Kolaboratif(İş birliğine dayalı) robotlar ağır sanayide yıllardır kullanılan robotların daha geniş kullanım alanlarına ulaşması amacıyla tasarlandılar. Daha hafif, daha küçük, daha fonksiyonel, daha güvenli olan bu robotlar ile artık en küçük işletmelerde bile global rekabeti sağlayabilecek verimliliğe ulaşmak mümkün hale geldi.

Kolaboratif Robot teknolojisinin öncü firmalarından biri de Danimarka merkezli Universal Robots…Türkiye’de son yıllarda önemli bir pazar payına ulaşan firmanın Türkiye ve MEA Ülke Müdürü Kandan Özgür Gök’e sektördeki son durumu, yeni teknolojileri sorduk.

  • Kolaboratif (iş birliğine dayalı) robot pazarı Türkiye’de ve dünyada nasıl bir gelişim sergiliyor?

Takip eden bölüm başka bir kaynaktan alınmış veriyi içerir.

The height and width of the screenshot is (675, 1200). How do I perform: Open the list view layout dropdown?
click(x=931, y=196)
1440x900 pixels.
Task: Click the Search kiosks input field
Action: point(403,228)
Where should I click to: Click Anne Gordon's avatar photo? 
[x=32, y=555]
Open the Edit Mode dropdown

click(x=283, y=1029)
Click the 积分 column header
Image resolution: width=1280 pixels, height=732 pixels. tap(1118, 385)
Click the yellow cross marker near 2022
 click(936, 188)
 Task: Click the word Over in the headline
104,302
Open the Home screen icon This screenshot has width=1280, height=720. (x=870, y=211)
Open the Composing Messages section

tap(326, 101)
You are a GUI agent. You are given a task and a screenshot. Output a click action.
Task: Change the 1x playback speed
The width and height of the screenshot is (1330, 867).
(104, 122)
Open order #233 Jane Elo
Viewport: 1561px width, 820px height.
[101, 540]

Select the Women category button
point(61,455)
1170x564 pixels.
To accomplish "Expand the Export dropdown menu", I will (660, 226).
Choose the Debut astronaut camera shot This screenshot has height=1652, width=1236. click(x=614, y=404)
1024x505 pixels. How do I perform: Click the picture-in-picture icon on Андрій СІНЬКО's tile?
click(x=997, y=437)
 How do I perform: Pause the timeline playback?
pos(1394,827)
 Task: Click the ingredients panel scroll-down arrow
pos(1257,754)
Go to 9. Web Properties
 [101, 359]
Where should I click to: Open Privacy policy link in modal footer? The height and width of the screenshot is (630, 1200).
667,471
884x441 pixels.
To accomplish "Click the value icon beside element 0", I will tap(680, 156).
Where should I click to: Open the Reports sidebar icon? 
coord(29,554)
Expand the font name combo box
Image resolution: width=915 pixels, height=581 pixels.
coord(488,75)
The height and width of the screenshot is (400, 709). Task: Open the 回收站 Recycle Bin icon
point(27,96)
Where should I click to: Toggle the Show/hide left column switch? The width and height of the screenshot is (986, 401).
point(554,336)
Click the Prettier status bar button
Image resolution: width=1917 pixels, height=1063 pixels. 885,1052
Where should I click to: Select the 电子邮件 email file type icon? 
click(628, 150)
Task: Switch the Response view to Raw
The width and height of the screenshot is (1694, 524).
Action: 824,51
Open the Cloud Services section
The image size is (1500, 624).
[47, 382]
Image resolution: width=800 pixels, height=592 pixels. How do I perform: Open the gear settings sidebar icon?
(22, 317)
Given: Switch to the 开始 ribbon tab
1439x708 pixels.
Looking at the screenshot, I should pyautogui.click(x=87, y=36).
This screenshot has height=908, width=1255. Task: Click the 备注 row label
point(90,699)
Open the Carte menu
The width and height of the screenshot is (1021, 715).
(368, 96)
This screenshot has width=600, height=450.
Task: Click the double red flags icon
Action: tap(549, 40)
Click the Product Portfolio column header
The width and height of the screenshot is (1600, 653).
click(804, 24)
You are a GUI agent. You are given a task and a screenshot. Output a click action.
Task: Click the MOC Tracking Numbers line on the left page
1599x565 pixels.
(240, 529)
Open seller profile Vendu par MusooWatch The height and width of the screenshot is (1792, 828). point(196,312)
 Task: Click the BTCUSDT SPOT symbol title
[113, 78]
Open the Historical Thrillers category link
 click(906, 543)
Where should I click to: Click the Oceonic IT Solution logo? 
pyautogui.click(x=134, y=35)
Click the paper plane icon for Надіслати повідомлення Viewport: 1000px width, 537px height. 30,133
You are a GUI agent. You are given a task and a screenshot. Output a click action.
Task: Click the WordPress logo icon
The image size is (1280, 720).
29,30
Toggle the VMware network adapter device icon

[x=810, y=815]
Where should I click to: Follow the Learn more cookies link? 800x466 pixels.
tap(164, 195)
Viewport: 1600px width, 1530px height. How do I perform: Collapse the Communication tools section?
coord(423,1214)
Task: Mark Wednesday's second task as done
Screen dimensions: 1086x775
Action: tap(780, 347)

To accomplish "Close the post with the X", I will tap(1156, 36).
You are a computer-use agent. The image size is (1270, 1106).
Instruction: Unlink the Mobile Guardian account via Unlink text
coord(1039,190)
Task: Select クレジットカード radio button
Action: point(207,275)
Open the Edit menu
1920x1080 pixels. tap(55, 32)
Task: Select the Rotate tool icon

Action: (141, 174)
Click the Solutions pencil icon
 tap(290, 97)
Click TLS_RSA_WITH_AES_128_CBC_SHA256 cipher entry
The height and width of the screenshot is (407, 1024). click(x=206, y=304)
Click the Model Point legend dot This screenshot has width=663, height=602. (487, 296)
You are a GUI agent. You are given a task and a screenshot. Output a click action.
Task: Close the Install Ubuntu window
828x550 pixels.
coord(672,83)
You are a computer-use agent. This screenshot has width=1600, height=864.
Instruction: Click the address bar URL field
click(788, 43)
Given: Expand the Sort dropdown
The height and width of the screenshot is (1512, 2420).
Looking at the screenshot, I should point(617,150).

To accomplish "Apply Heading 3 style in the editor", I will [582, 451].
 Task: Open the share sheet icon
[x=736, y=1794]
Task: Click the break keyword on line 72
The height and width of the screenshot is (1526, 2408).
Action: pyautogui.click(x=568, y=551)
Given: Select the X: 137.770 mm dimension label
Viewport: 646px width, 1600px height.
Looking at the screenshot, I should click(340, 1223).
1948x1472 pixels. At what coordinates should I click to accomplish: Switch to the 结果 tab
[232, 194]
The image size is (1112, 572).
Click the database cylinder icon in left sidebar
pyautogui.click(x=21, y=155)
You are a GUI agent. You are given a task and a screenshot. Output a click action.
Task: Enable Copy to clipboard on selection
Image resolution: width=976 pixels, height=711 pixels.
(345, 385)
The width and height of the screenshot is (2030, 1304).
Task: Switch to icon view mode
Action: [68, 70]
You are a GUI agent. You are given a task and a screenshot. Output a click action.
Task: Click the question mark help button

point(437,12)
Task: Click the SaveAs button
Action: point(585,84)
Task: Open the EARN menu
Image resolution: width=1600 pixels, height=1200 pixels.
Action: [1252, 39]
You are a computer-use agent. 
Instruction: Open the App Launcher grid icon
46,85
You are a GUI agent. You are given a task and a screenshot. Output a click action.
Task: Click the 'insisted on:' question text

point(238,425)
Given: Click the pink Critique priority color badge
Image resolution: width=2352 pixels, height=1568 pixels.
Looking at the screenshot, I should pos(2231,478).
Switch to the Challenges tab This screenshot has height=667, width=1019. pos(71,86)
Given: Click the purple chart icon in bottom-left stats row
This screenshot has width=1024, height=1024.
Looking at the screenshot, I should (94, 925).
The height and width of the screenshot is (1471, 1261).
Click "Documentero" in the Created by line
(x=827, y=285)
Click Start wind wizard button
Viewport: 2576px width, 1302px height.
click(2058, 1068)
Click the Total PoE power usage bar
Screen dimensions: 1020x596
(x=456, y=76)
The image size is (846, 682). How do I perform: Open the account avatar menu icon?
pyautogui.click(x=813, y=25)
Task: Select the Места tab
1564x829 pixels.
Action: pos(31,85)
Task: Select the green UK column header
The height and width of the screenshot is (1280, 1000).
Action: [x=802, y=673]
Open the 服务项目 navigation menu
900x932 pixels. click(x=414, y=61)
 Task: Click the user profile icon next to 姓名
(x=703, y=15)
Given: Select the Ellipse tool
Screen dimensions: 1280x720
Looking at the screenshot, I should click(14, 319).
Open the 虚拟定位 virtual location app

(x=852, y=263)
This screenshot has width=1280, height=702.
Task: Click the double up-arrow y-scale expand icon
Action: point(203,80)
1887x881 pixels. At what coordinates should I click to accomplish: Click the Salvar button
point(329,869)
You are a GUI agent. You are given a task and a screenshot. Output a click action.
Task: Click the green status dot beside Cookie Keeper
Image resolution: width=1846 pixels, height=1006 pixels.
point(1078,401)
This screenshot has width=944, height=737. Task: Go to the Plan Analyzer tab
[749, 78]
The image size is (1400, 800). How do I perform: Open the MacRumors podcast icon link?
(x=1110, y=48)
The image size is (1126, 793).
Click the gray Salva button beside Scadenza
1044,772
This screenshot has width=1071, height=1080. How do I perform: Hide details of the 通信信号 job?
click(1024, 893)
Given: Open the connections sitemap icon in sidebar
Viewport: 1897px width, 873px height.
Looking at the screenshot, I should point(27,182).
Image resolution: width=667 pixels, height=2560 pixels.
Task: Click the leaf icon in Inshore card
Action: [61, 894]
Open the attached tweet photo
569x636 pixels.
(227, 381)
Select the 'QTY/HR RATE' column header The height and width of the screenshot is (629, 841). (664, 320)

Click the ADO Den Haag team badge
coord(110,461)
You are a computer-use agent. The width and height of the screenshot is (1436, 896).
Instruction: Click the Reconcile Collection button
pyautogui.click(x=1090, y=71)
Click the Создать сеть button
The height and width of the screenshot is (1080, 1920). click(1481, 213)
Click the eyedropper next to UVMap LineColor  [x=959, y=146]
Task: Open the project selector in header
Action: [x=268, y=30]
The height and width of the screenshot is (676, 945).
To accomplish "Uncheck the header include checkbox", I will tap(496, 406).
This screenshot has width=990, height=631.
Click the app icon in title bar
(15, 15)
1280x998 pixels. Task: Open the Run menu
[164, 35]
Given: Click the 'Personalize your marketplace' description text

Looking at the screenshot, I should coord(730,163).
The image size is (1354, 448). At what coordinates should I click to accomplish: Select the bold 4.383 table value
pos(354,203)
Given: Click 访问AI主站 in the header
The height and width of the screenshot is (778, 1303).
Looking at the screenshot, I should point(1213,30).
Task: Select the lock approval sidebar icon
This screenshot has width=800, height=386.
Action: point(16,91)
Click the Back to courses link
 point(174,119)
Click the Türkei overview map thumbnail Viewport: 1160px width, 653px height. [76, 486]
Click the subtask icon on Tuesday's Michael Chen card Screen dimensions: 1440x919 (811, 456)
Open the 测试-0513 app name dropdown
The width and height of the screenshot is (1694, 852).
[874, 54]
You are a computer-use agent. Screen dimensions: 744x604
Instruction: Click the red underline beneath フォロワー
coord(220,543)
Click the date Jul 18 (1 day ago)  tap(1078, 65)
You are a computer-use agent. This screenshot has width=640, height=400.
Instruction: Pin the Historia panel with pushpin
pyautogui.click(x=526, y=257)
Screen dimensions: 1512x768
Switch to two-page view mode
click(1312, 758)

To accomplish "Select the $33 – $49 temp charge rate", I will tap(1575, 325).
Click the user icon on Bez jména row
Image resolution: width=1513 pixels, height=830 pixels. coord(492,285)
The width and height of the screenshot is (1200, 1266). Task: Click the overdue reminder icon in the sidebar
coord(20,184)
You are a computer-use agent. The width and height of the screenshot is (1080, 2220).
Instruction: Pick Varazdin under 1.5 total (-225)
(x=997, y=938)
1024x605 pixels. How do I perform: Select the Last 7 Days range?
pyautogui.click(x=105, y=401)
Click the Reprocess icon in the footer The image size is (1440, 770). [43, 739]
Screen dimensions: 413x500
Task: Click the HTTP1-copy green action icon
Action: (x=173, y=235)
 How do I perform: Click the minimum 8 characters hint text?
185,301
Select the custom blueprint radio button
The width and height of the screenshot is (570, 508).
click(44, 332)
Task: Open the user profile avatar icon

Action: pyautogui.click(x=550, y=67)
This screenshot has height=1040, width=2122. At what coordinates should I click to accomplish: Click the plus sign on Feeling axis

Genç bir nüfusa sahip Türkiye’nin robot teknolojisinde her geçen gün umut vadeden bir konumu olduğunu görüyoruz. Uluslararası Robot Federasyonu’nun (IFR) 2018 Raporu verilerine göre; Türkiye’deki robot kullanım yoğunluğuna bakıldığında, imalat sektöründe 10 bin işçiye 27 robot, otomotiv sektöründe 10 bin işçiye 194 robot, diğer sektörlerde ise 10 bin işçiye 17 robot düşüyor. Bu oranın küresel ortalamasında ise 10 bin işçiye 85 robot karşılık geliyor. Raporda, robot yoğunluğundaki en yüksek artışın otomotiv sektöründe olduğu dikkat çekiyor. Otomotivin ardından gıda endüstrisi öne çıkıyor. Otomotiv sektöründeki bu artış, 2017 yılında yaklaşık 1,7 milyon otomobil ve ticari araç üreten Türkiye’nin, otomotiv sektöründeki en önemli üretim üslerinden biri olduğunu bir kez daha açıklıyor. Türkiye olarak rekabetçi bir yerli sanayi oluşturmak ve geliştirmek amacıyla son dönemde atılan güzel adımların, robot yoğunluğunun gelecek yıllarda daha da artmasına olumlu katkıda bulunacağı kanısındayım.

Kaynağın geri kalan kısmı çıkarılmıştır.